Swedish bank (1864- 1972)

Skandinaviska Banken (lit. 'Scandinavian Bank') was a Swedish bank founded in Gothenburg, 1864. Its foundation coincided with the political aspirations of the Scandinavian movement, which sought to unite Sweden, Norway and Denmark into a single kingdom. Even if these aspirations came to naught, there was a Scandinavian Monetary Union, with a common currency, and a union between Sweden and Norway, that the bank potentially would be able to exploit.

The bank was founded as Skandinaviska Kreditaktiebolaget, which roughly translates to "Scandinavian Credit Ltd.". During the early 1900s the bank underwent rapid expansion through the following mergers: Industrikreditaktiebolaget i Stockholm in 1907, Skånes Enskilda Bank in 1910, and Sveriges Privata Centralbank in 1917. Furthermore, Skandinaviska Banken acquired Örebro Enskilda Bank in 1918, and Skånska Handelsbanken in 1919.

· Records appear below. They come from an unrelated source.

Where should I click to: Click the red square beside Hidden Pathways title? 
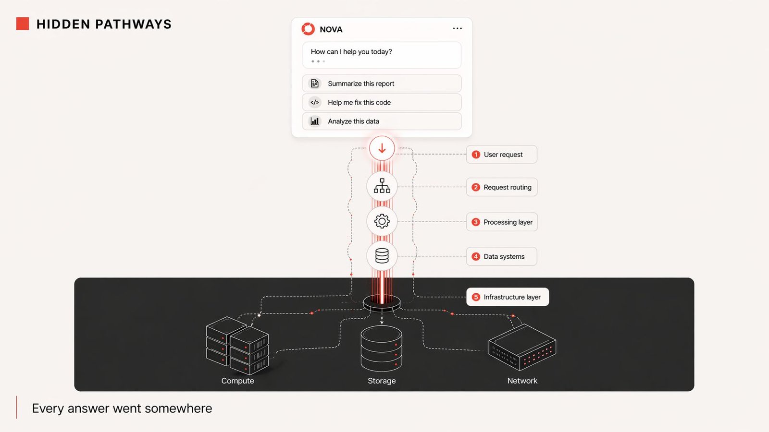23,24
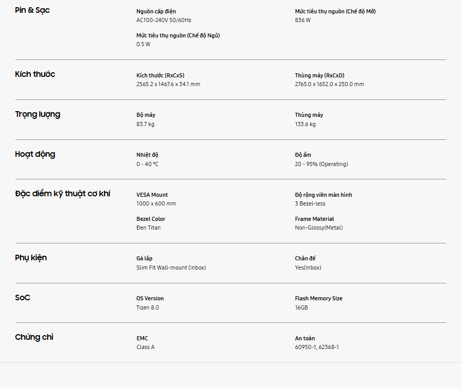Select the Kích thước section heading
Viewport: 462px width, 390px height.
pos(35,74)
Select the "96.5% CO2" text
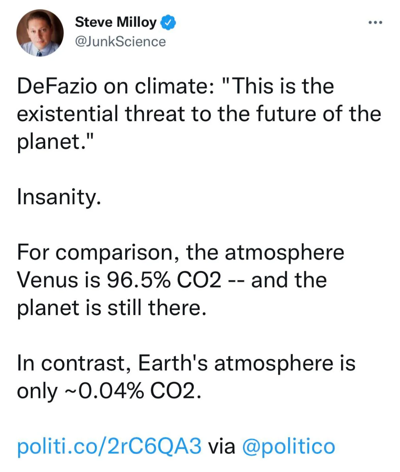 click(164, 280)
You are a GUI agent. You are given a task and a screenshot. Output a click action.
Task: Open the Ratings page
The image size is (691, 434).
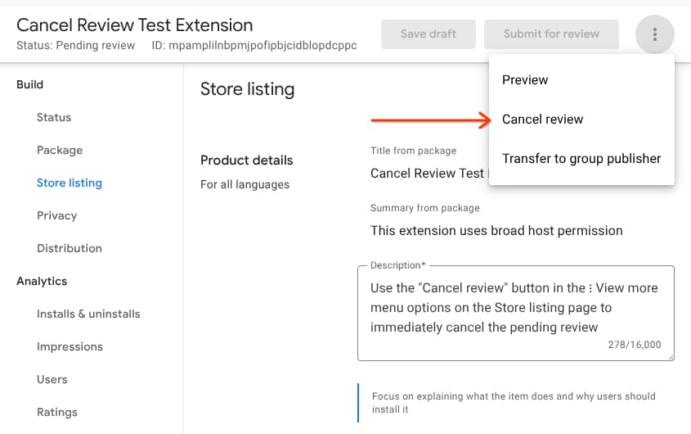(57, 413)
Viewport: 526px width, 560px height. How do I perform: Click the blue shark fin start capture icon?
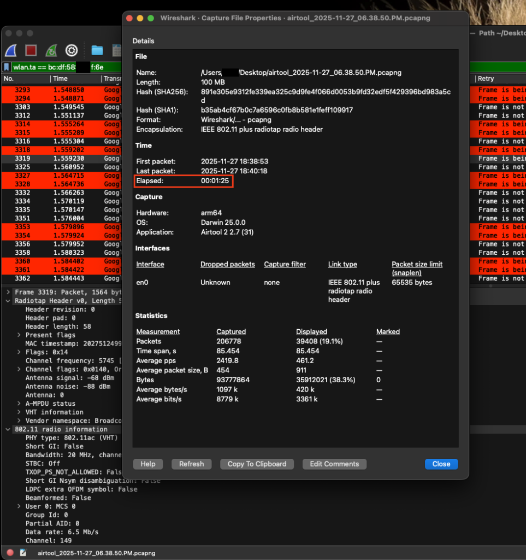point(11,51)
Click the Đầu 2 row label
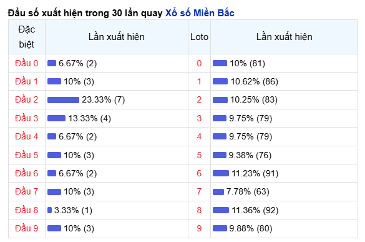The width and height of the screenshot is (365, 242). [27, 99]
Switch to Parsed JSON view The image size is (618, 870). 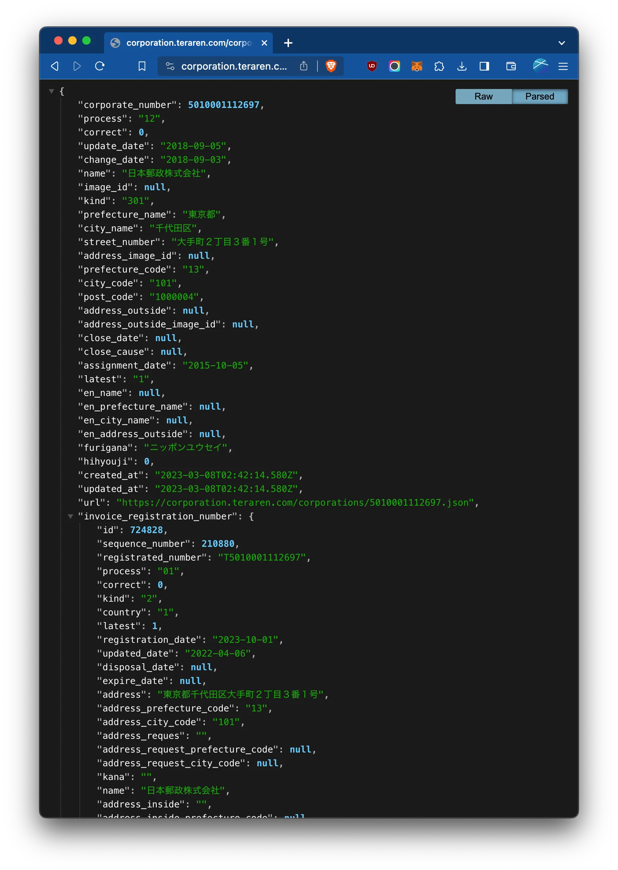point(539,96)
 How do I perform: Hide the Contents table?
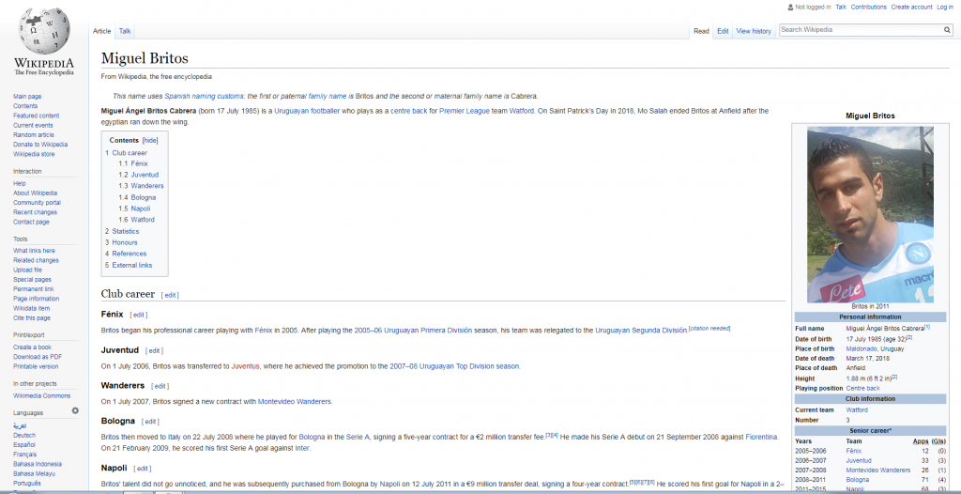(x=149, y=140)
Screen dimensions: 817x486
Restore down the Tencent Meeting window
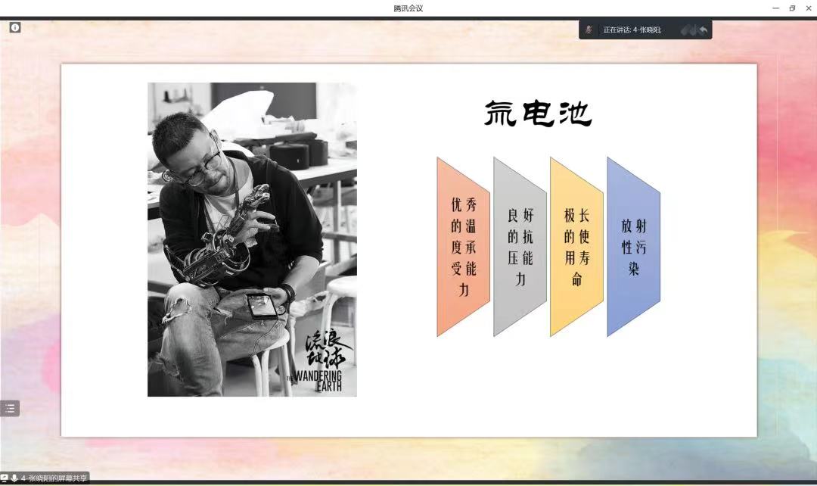792,8
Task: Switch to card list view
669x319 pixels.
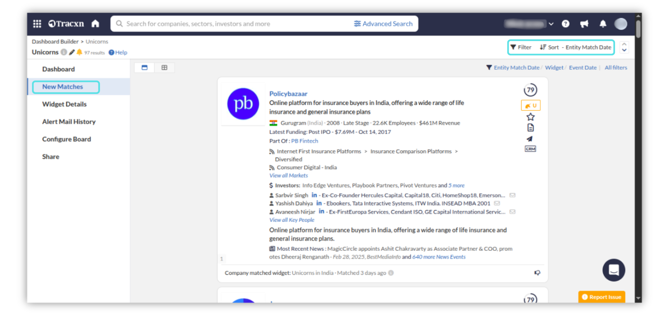Action: coord(145,67)
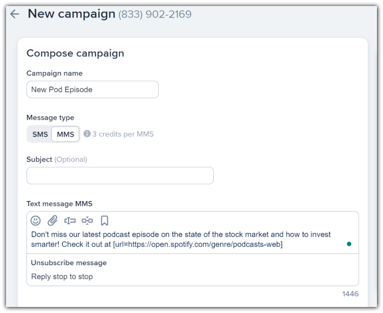The width and height of the screenshot is (383, 313).
Task: Switch message type to SMS
Action: pos(40,134)
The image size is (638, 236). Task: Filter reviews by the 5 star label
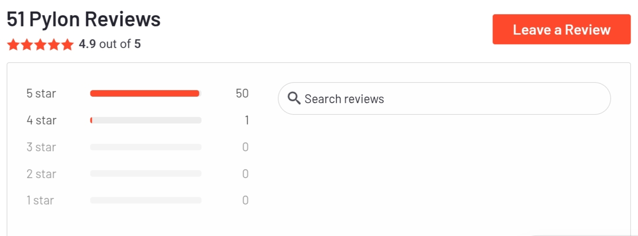click(x=41, y=93)
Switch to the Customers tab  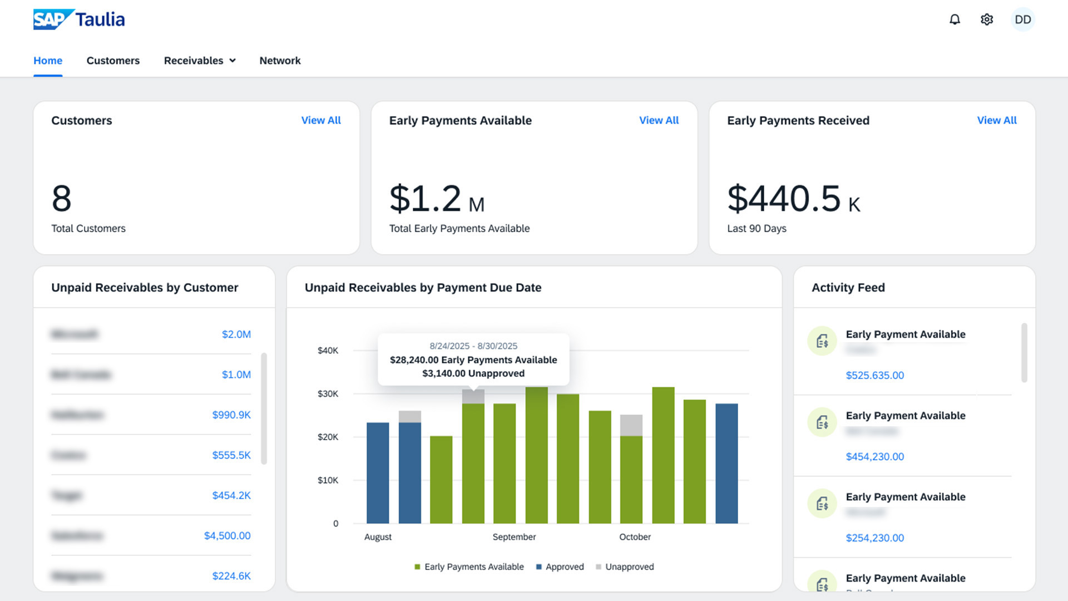tap(113, 61)
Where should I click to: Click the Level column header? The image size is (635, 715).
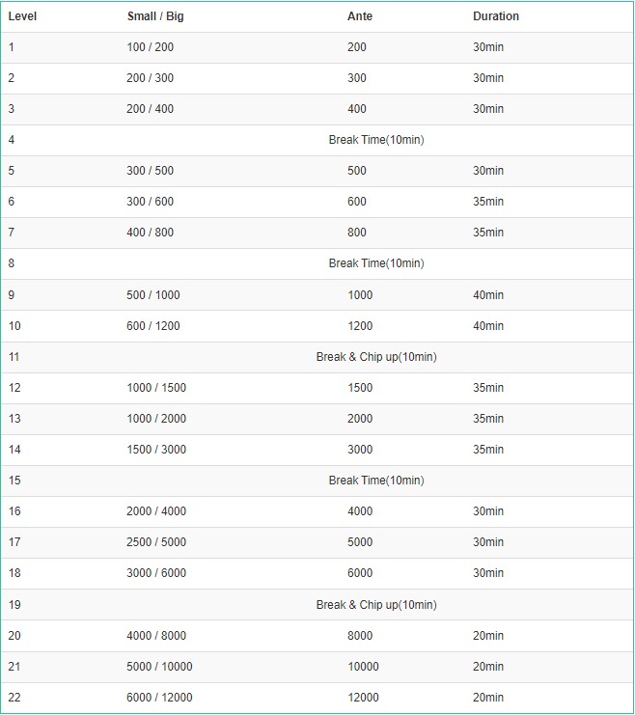pos(22,16)
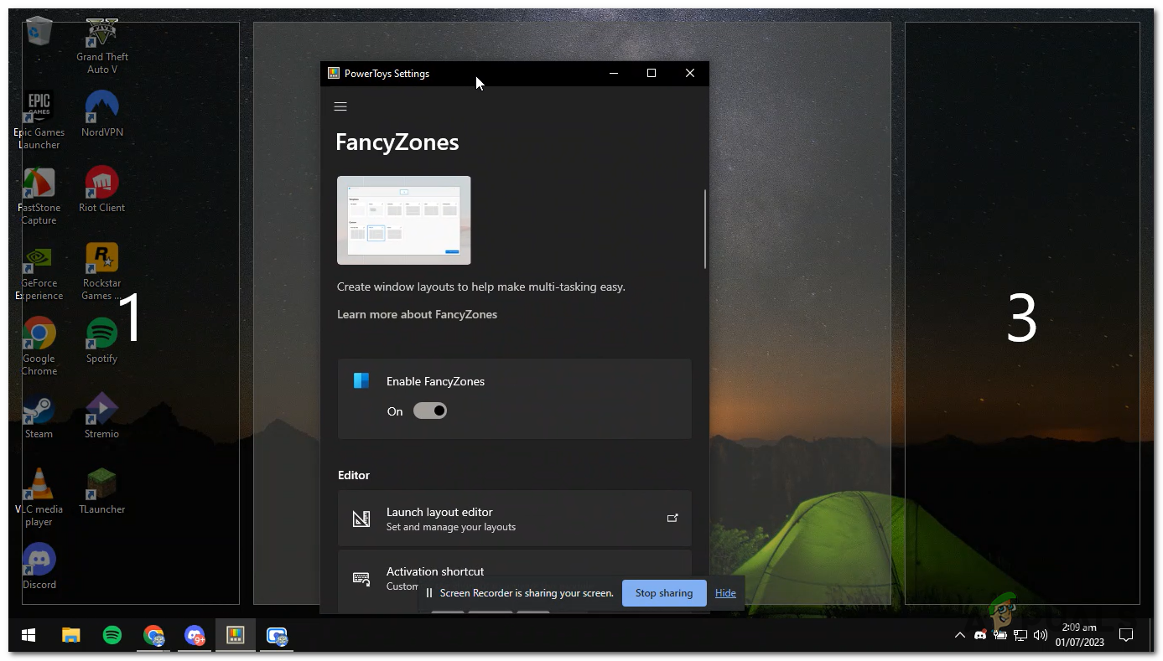Open NordVPN from the desktop
The image size is (1163, 661).
101,109
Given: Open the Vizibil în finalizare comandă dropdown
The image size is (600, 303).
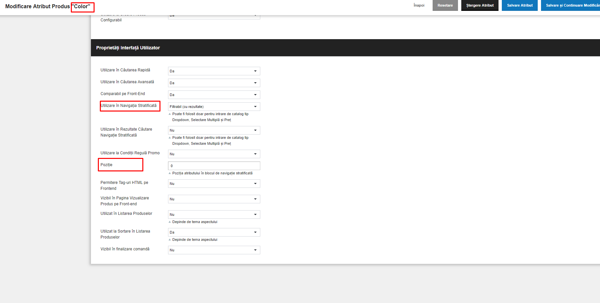Looking at the screenshot, I should [x=214, y=250].
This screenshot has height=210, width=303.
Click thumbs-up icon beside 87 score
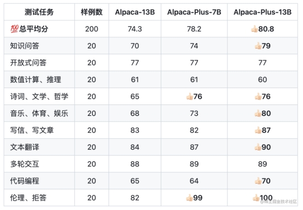(258, 130)
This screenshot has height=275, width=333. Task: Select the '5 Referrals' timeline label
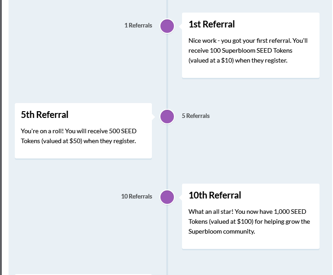195,116
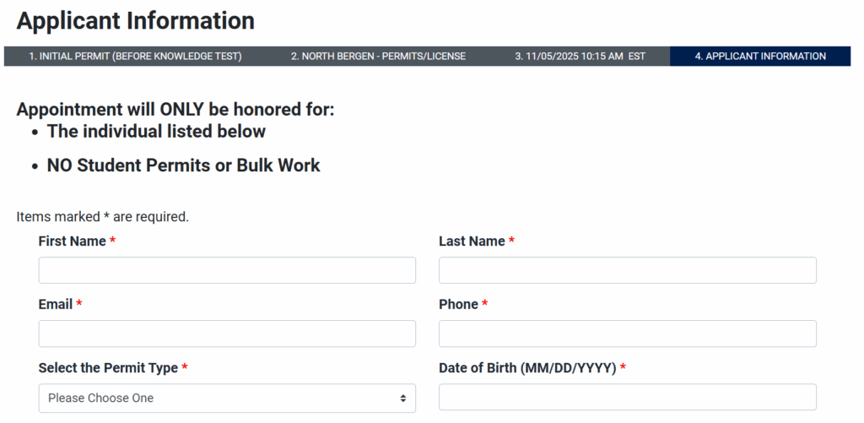Image resolution: width=864 pixels, height=423 pixels.
Task: Click the Select the Permit Type label
Action: (108, 368)
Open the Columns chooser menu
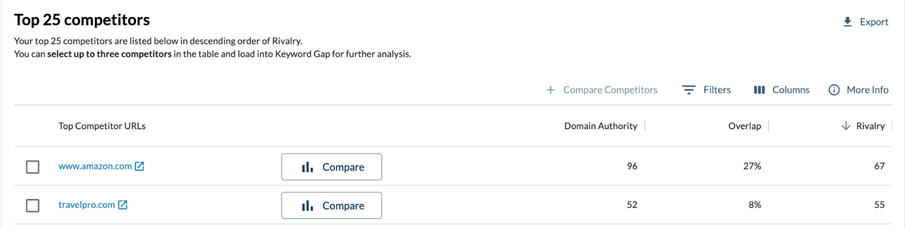Image resolution: width=905 pixels, height=229 pixels. click(x=790, y=90)
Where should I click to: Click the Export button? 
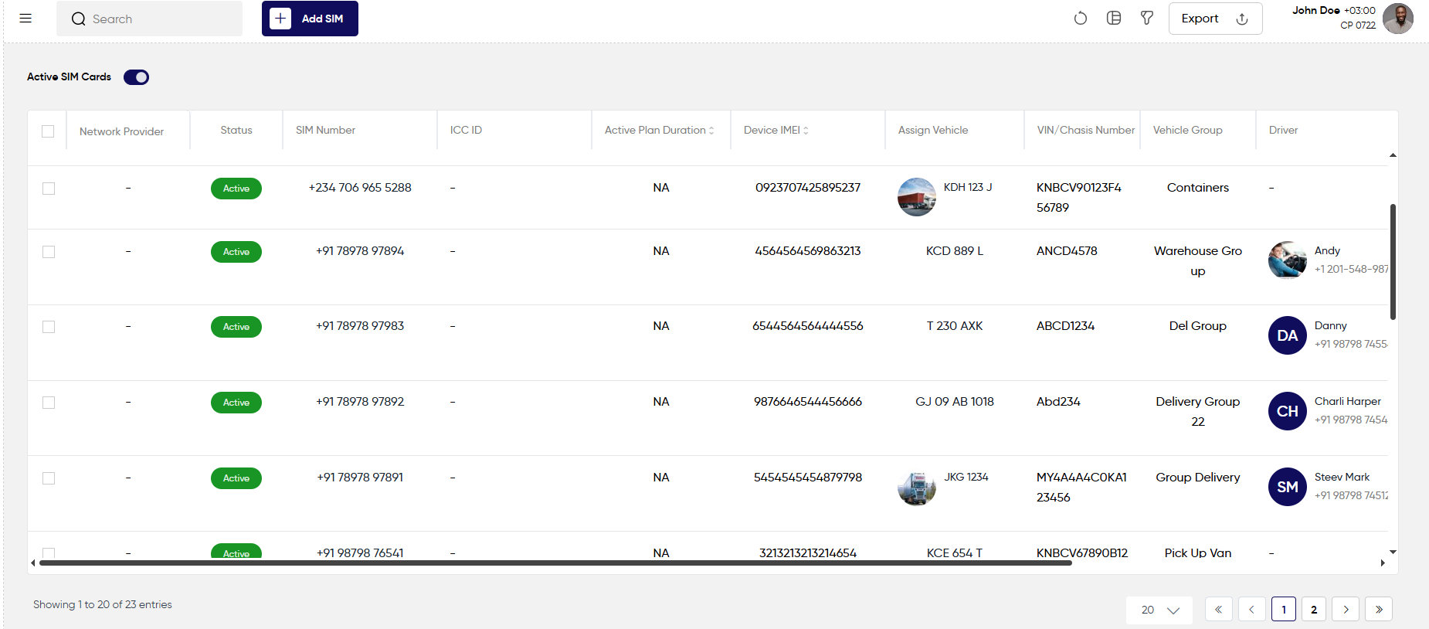point(1216,19)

Skandinaviska Kreditaktiebolaget, as it was known as at the time, was the main bank of Swedish businessman Ivar Kreuger, the founder of Swedish Match AB, and was struck hard by the financial crisis of the 1930s, triggered in Sweden by the breakdown of Kreuger's concern, due to his untimely death in Paris in 1932. As a result, Skandinaviska Kreditaktiebolaget had to accept stock as payment in several companies unable to repay their credit, as well as a SEK200 million bail-out from the Swedish government. The bank continued to prosper and the bail-out sum was already repaid in 1936, and the new company stocks were transferred into an investment holding company, AB Custos, founded in 1937. In 1939, Skandinaviska Kreditaktiebolaget changed its name to Skandinaviska Banken and continued its expansion by acquiring local banks throughout the 20th century until 1972, when it merged with Stockholms Enskilda Bank to form Skandinaviska Enskilda Banken (SEB), today one of the largest Nordic banks.